* [GIVEN ENTRIES]

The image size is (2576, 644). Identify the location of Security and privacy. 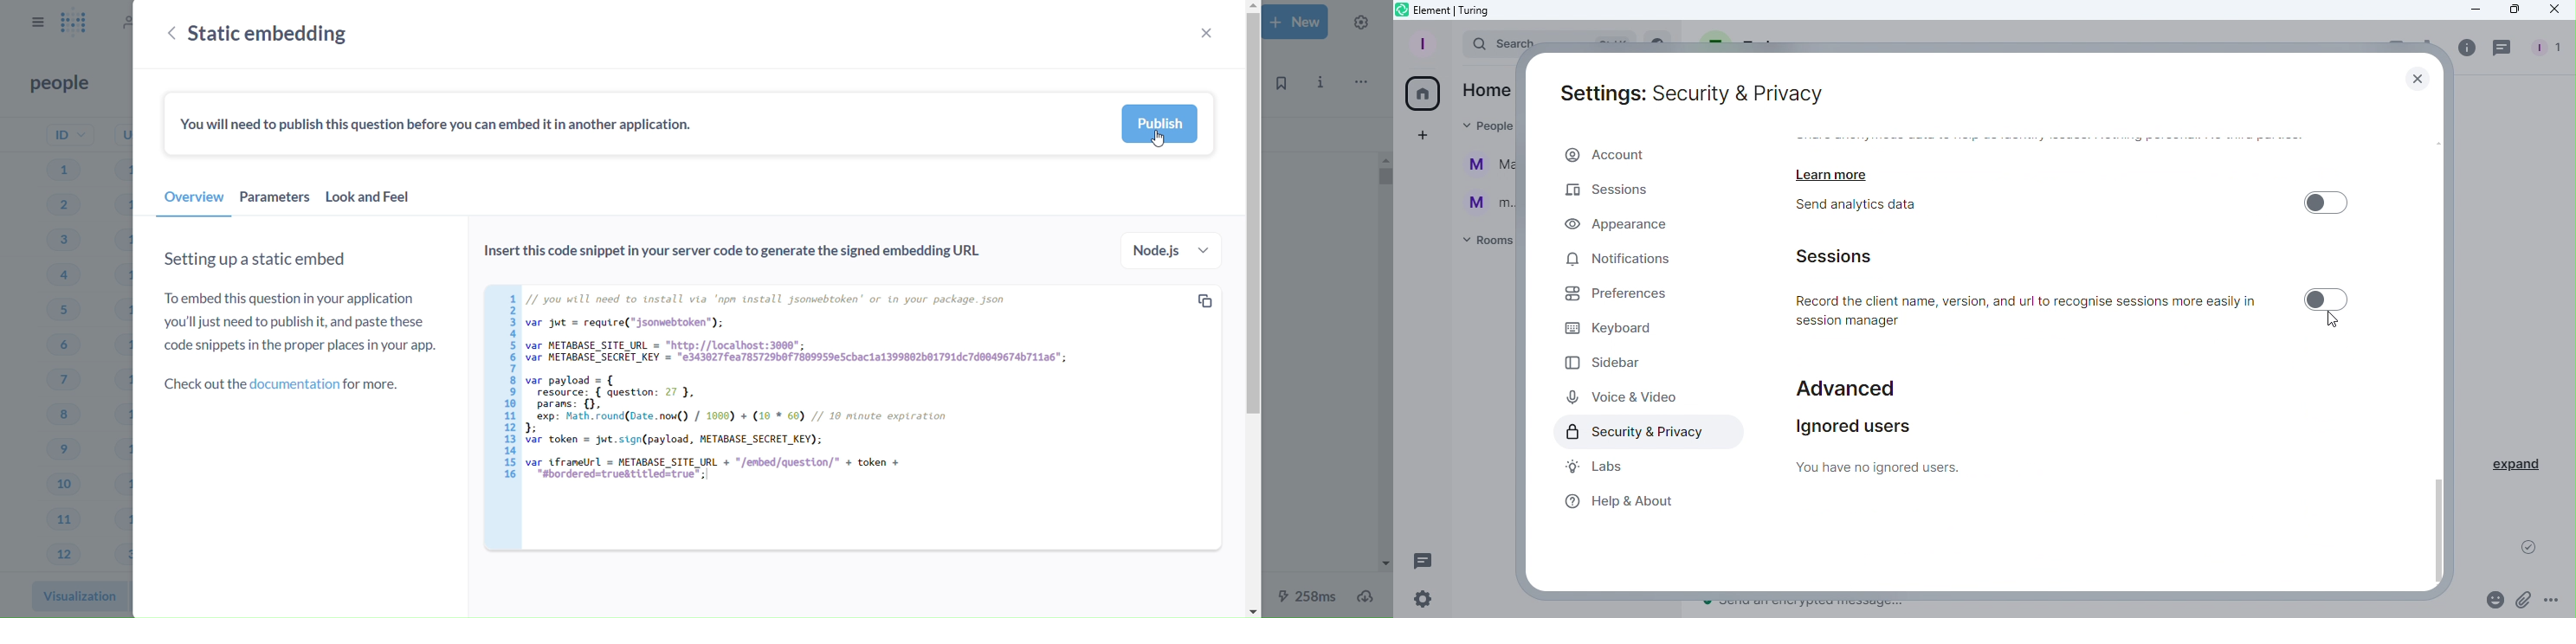
(1644, 431).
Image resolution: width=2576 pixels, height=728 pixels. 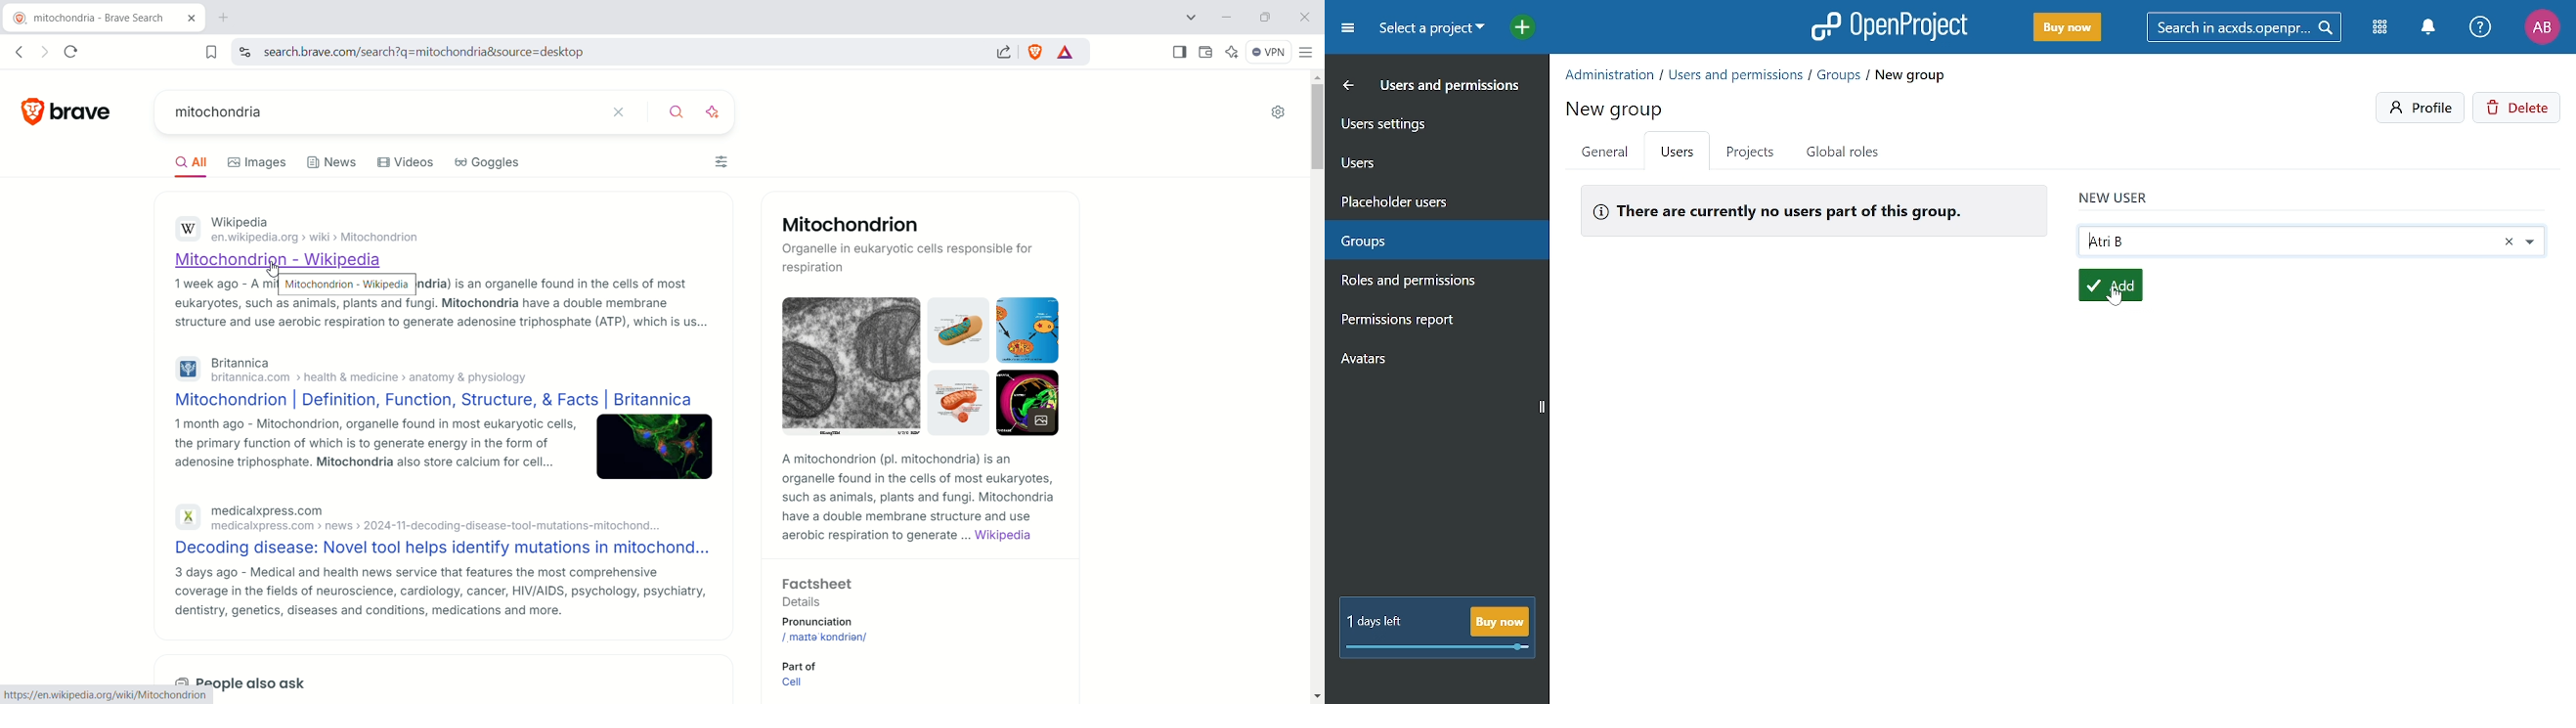 I want to click on go forward, so click(x=45, y=50).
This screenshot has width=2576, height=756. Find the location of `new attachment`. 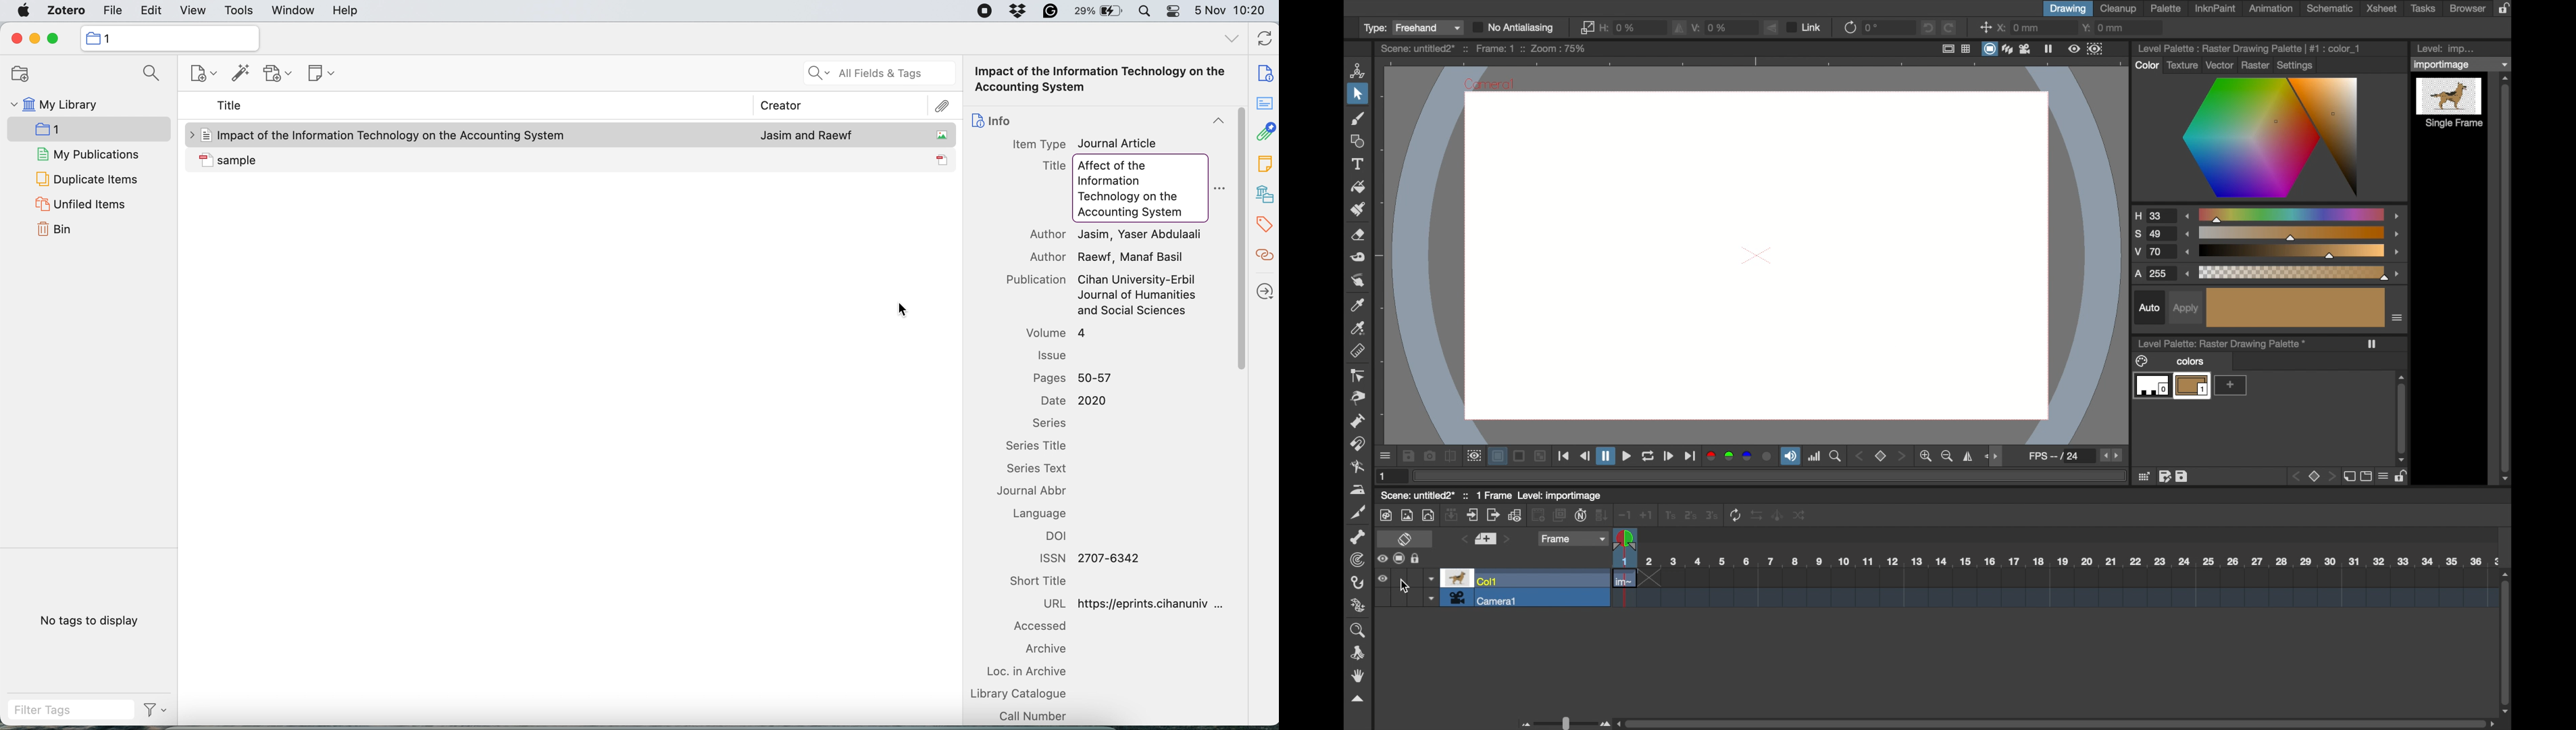

new attachment is located at coordinates (278, 75).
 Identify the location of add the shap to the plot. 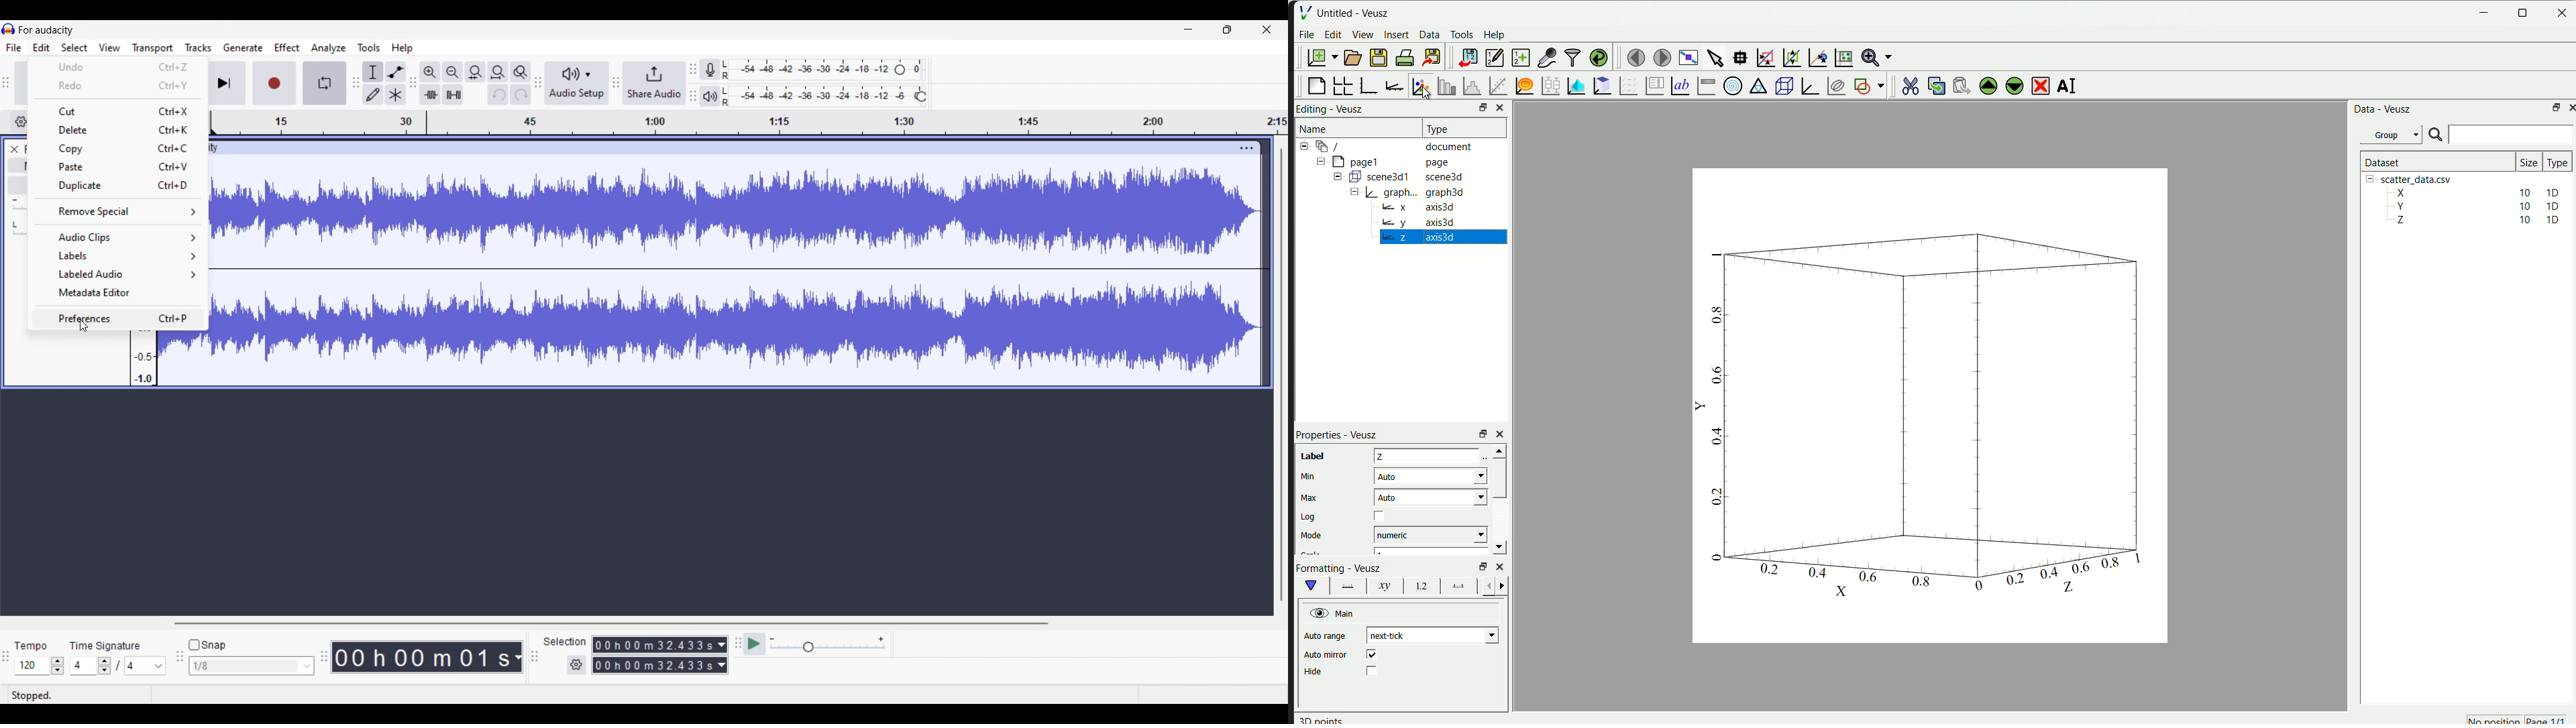
(1868, 85).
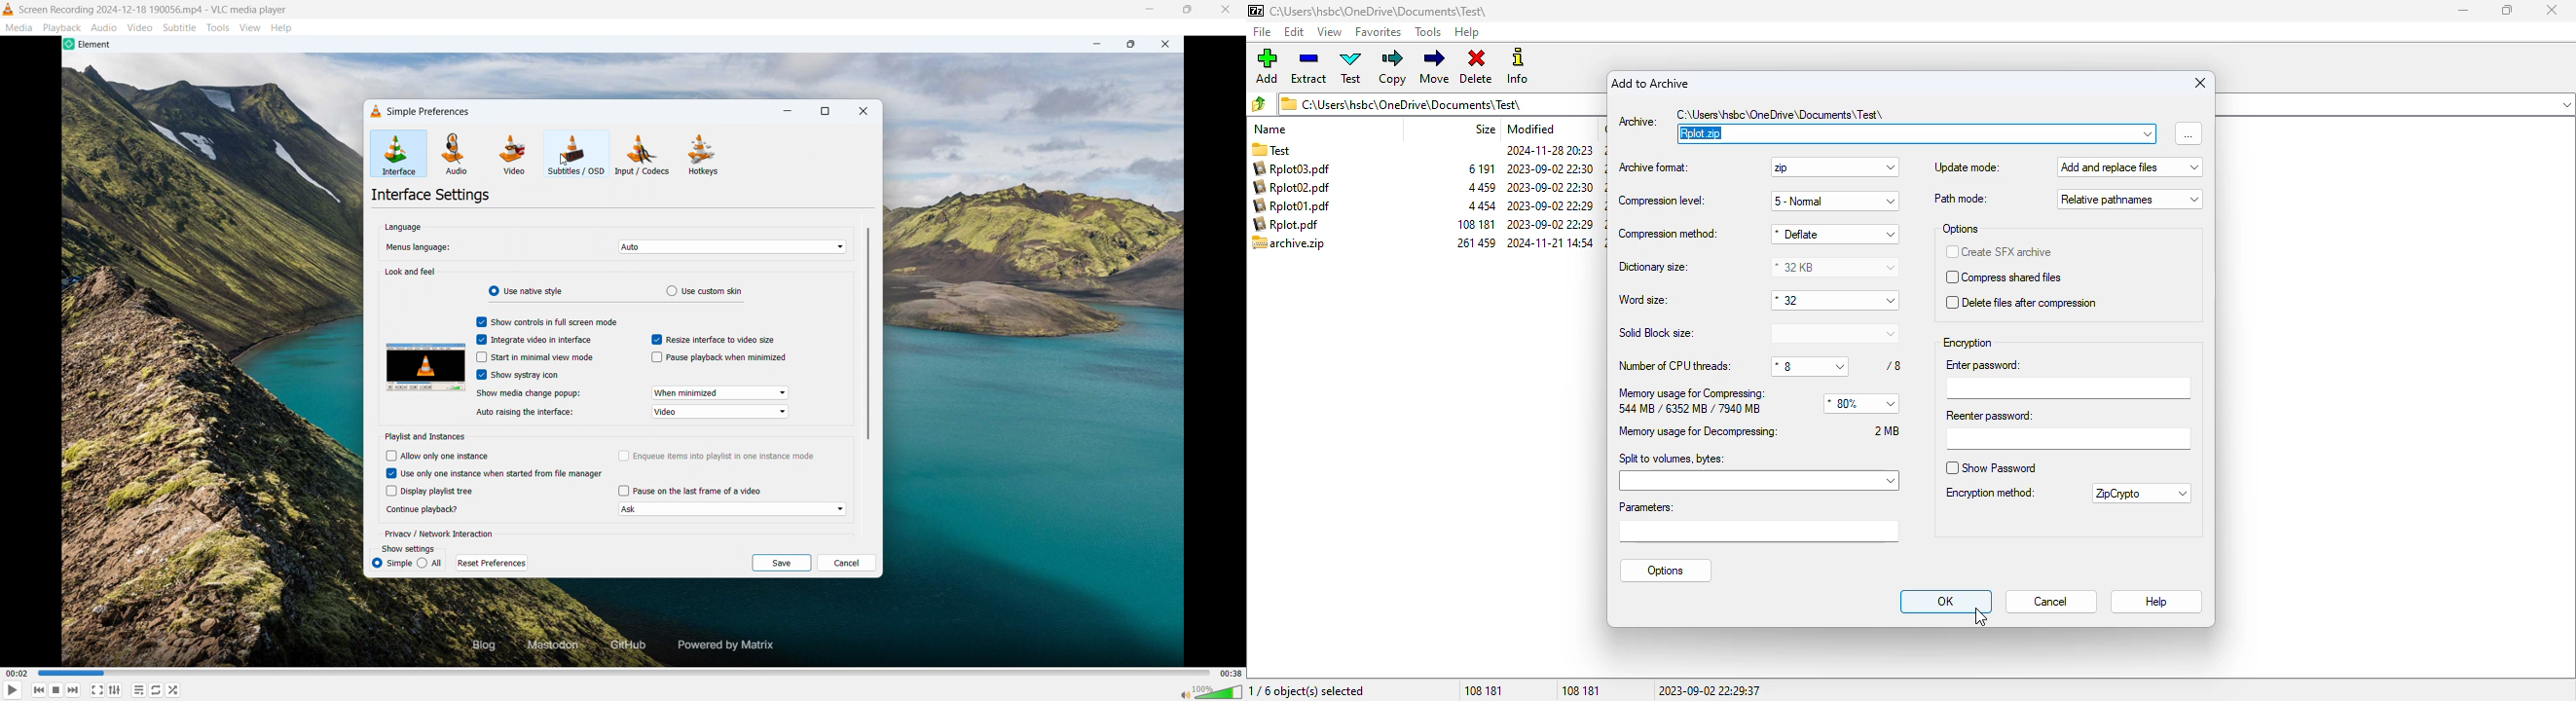 This screenshot has height=728, width=2576. I want to click on Video , so click(140, 28).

* [WORK TO COMPLETE] Duplicate the records from the line containing "This screenshot has width=2576, height=756." through the end of the records, leaving the pictures out of your answer.

* [COMPLETED EXERCISE]
This screenshot has width=2576, height=756. Find the location of `new attachment`. 

new attachment is located at coordinates (278, 75).
 Identify the location of add the shap to the plot. 
(1868, 85).
 This screenshot has height=728, width=2576. I want to click on Video , so click(140, 28).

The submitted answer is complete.